*** Supplied material
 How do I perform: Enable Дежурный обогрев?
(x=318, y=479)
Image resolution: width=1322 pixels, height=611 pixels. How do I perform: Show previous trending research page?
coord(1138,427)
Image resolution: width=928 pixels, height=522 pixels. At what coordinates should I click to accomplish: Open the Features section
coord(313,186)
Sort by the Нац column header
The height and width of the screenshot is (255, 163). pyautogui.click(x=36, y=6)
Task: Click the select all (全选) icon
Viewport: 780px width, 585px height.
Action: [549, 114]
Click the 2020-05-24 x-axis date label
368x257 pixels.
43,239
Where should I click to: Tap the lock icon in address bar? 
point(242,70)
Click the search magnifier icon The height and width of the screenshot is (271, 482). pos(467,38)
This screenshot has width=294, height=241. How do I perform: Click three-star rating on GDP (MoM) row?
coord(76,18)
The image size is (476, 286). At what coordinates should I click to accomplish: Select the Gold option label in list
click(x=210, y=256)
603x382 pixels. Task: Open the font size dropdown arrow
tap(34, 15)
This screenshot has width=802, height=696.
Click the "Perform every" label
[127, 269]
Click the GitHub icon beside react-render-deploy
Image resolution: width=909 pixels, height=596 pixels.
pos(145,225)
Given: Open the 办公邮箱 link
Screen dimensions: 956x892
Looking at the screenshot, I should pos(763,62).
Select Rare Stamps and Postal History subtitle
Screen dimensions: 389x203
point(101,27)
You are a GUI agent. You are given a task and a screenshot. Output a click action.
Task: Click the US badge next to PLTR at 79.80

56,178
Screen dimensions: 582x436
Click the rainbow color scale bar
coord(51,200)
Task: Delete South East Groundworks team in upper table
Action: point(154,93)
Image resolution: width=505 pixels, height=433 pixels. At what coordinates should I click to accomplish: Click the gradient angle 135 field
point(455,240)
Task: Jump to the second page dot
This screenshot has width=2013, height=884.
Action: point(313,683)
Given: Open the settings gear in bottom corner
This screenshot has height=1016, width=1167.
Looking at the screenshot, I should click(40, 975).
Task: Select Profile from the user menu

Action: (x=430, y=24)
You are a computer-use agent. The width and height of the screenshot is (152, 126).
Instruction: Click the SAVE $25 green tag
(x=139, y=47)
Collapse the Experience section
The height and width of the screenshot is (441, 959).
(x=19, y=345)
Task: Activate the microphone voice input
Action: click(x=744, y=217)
******
Could you reproduce every record above exactly as it appears?

 How do I perform: Enable Дежурный обогрев?
(x=318, y=479)
Image resolution: width=1322 pixels, height=611 pixels. How do I perform: Show previous trending research page?
coord(1138,427)
Image resolution: width=928 pixels, height=522 pixels. At what coordinates should I click to accomplish: Open the Features section
coord(313,186)
Sort by the Нац column header
The height and width of the screenshot is (255, 163). pyautogui.click(x=36, y=6)
Task: Click the select all (全选) icon
Viewport: 780px width, 585px height.
Action: [549, 114]
Click the 2020-05-24 x-axis date label
368x257 pixels.
43,239
Where should I click to: Tap the lock icon in address bar? 
point(242,70)
Click the search magnifier icon The height and width of the screenshot is (271, 482). pos(467,38)
This screenshot has width=294, height=241. How do I perform: Click three-star rating on GDP (MoM) row?
coord(76,18)
The image size is (476, 286). At what coordinates should I click to accomplish: Select the Gold option label in list
click(x=210, y=256)
603x382 pixels. Task: Open the font size dropdown arrow
tap(34, 15)
This screenshot has width=802, height=696.
Click the "Perform every" label
[127, 269]
Click the GitHub icon beside react-render-deploy
Image resolution: width=909 pixels, height=596 pixels.
pos(145,225)
Given: Open the 办公邮箱 link
Screen dimensions: 956x892
Looking at the screenshot, I should pos(763,62).
Select Rare Stamps and Postal History subtitle
Screen dimensions: 389x203
point(101,27)
You are a GUI agent. You are given a task and a screenshot. Output a click action.
Task: Click the US badge next to PLTR at 79.80

56,178
Screen dimensions: 582x436
Click the rainbow color scale bar
coord(51,200)
Task: Delete South East Groundworks team in upper table
Action: point(154,93)
Image resolution: width=505 pixels, height=433 pixels. At what coordinates should I click to accomplish: Click the gradient angle 135 field
point(455,240)
Task: Jump to the second page dot
This screenshot has width=2013, height=884.
Action: point(313,683)
Given: Open the settings gear in bottom corner
This screenshot has height=1016, width=1167.
Looking at the screenshot, I should click(40, 975).
Task: Select Profile from the user menu

Action: (x=430, y=24)
You are a computer-use agent. The width and height of the screenshot is (152, 126).
Instruction: Click the SAVE $25 green tag
(x=139, y=47)
Collapse the Experience section
The height and width of the screenshot is (441, 959).
(x=19, y=345)
Task: Activate the microphone voice input
Action: click(x=744, y=217)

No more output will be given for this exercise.